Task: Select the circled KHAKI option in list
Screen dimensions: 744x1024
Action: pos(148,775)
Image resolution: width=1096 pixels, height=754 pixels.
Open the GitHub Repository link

────────────────────

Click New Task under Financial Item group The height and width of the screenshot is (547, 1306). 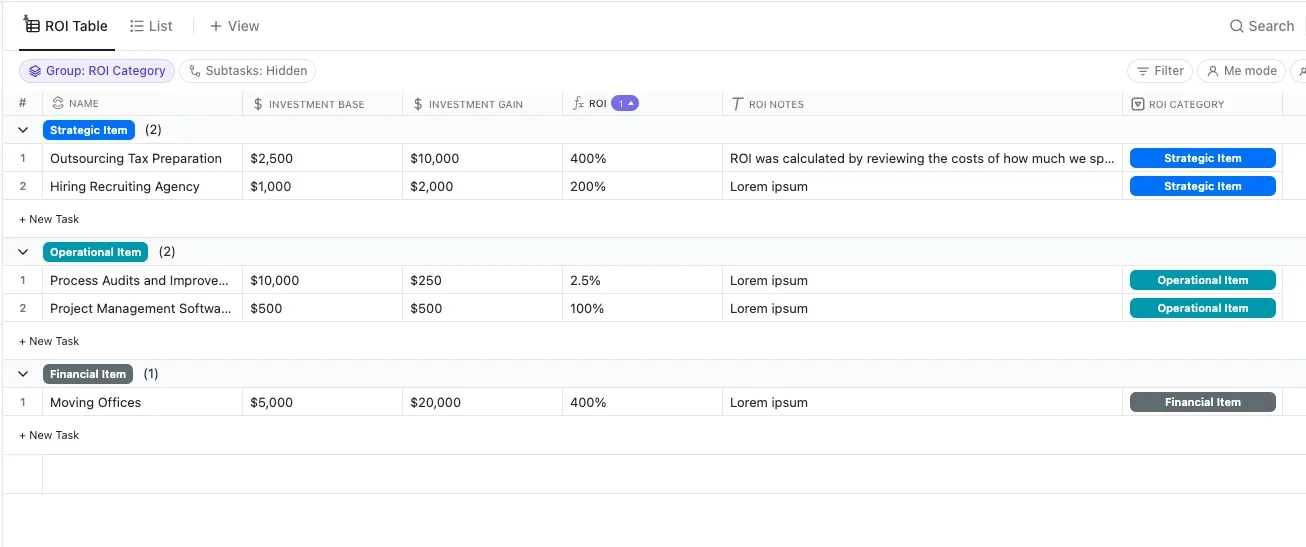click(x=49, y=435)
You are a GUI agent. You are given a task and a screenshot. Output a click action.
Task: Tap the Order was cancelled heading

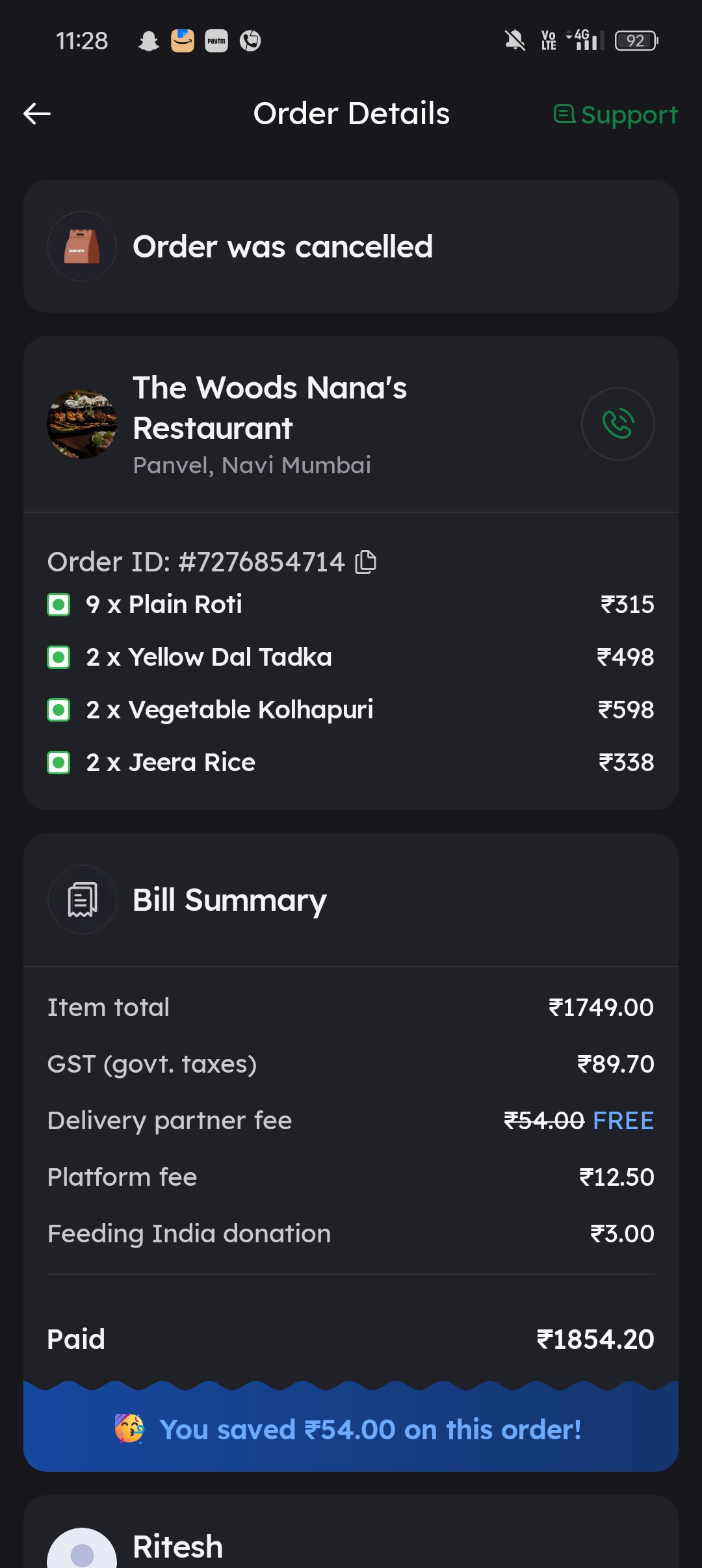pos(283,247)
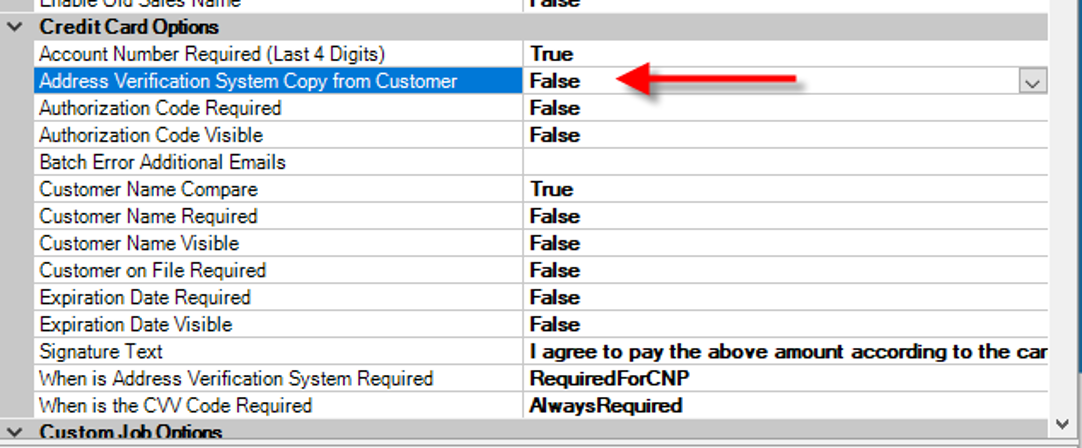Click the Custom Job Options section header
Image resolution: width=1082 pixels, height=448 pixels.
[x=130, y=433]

────────────────────

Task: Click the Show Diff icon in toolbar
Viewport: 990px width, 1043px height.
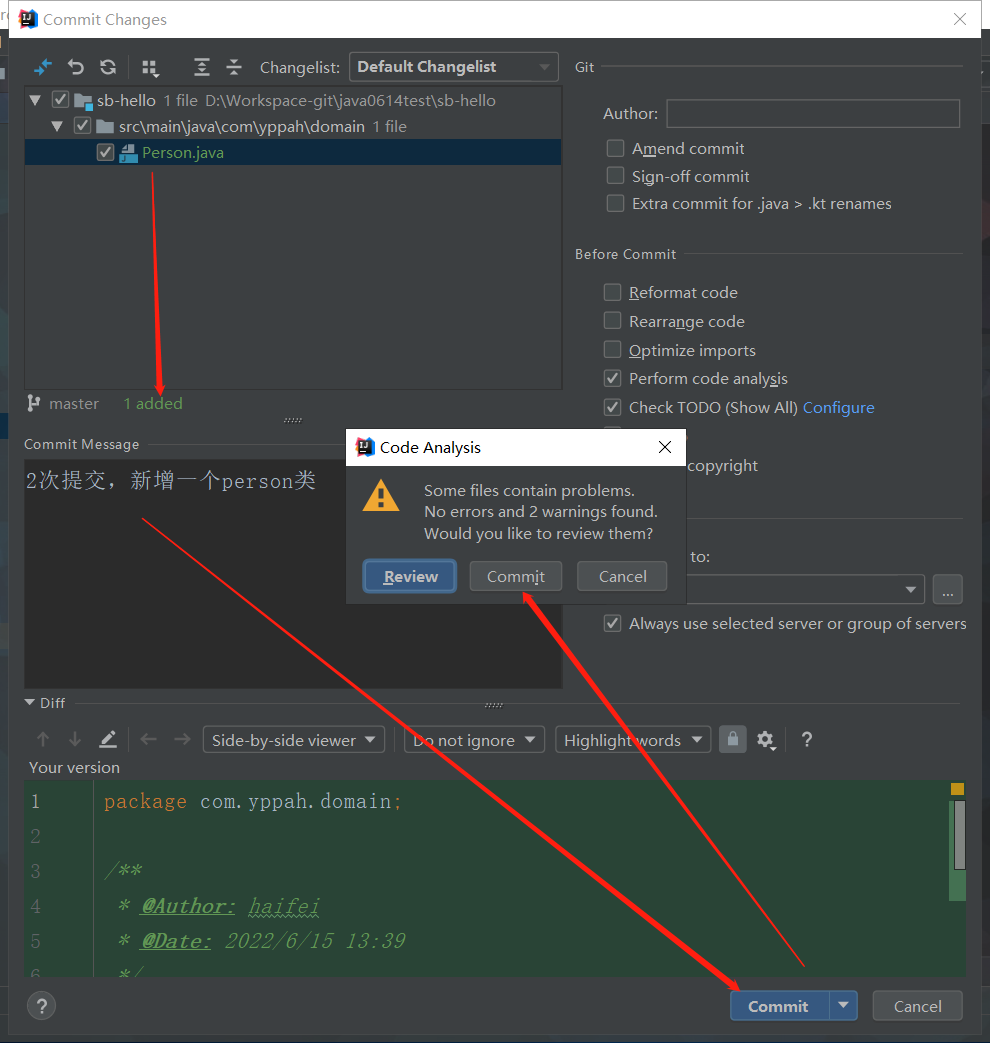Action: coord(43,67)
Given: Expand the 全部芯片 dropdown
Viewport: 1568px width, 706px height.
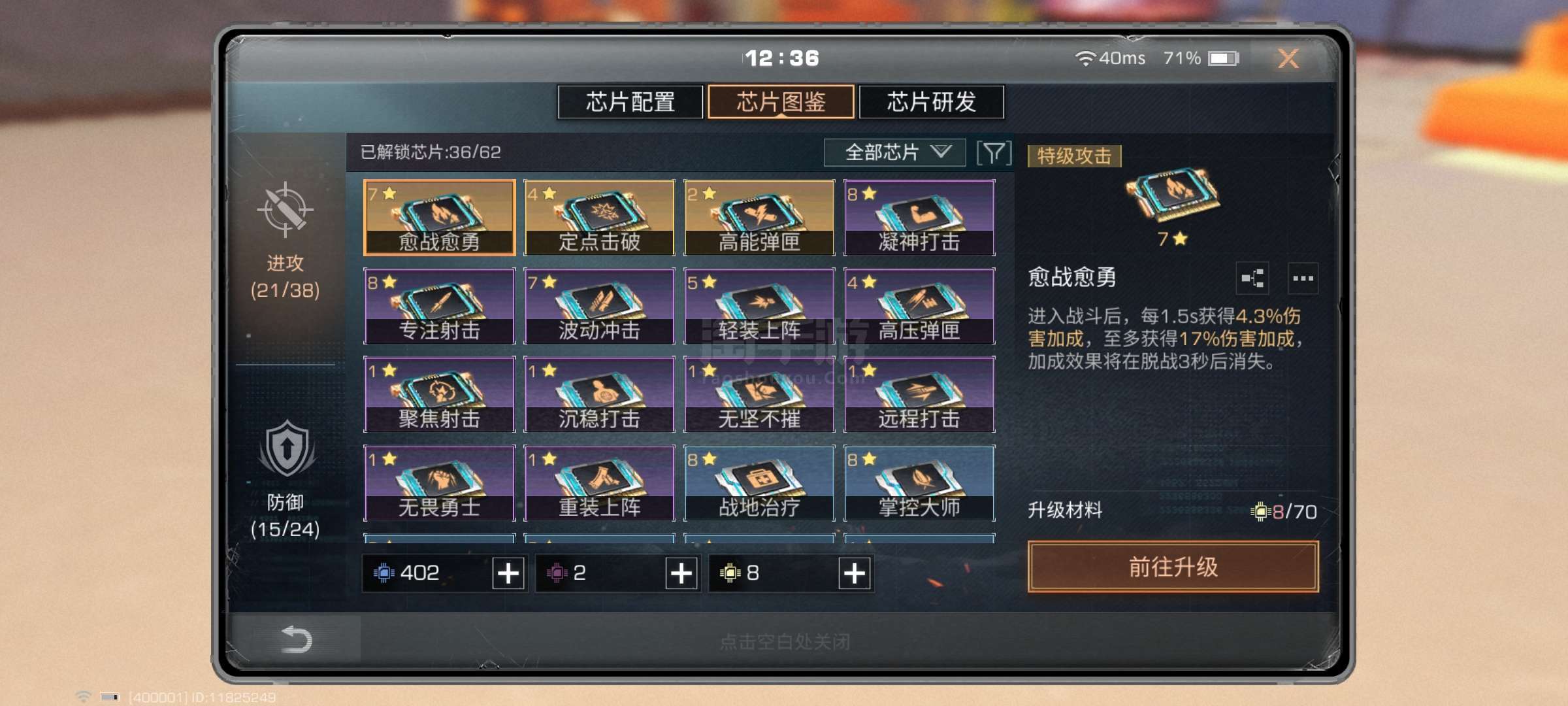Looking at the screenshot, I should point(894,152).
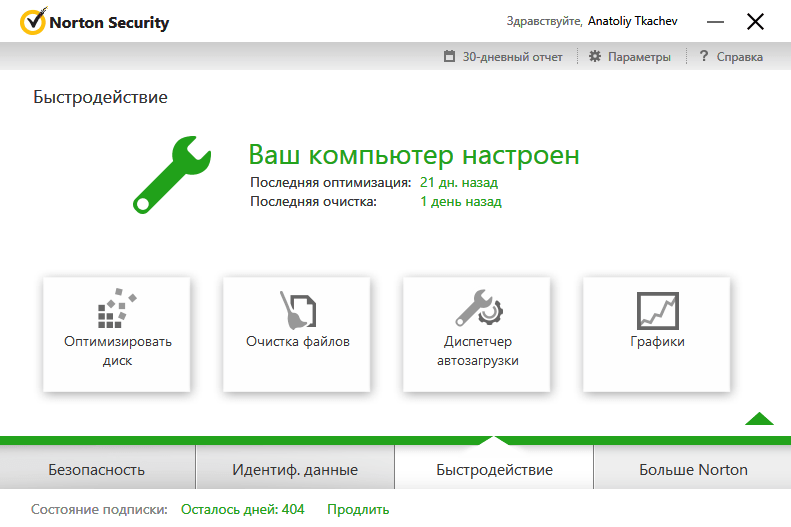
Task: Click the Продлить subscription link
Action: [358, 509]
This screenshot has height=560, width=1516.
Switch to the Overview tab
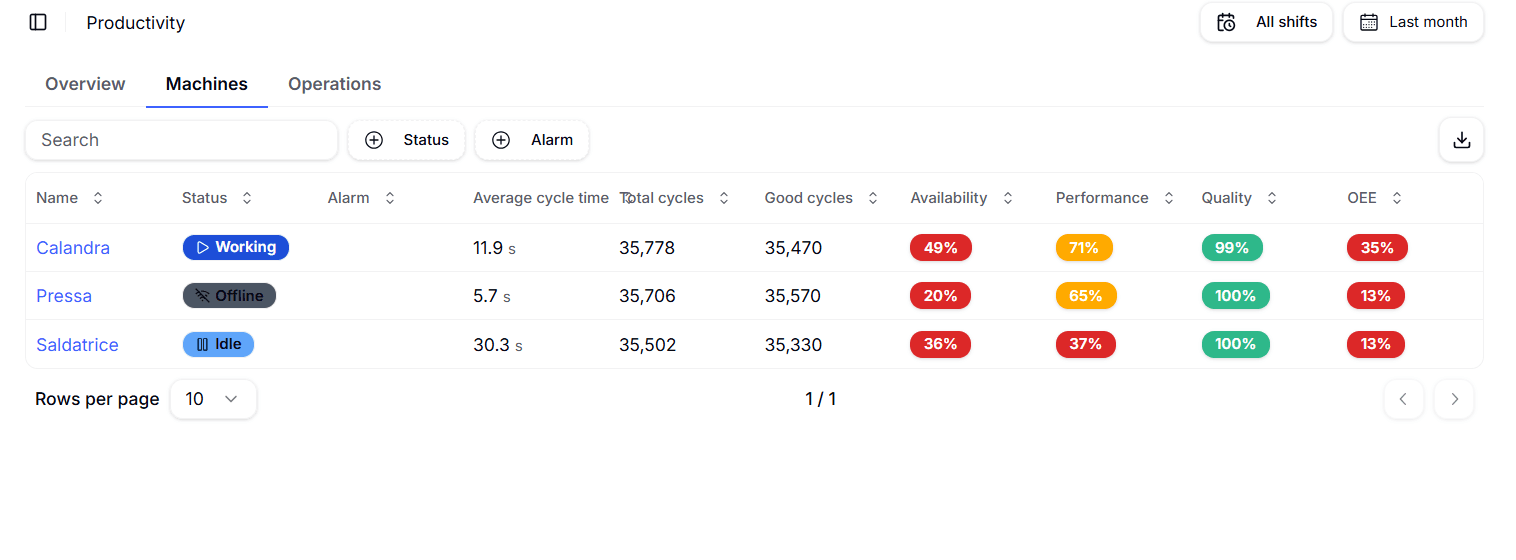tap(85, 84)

────────────────────

-- Exercise prompt --
Beginning with the line containing "Task: Select the circled KHAKI option in list" in the material above, copy every line exactly until you have copied the line containing "Open the GitHub Repository link".

-- Response for this exercise --
Task: Select the circled KHAKI option in list
Screen dimensions: 744x1024
Action: pos(148,775)
Image resolution: width=1096 pixels, height=754 pixels.
Open the GitHub Repository link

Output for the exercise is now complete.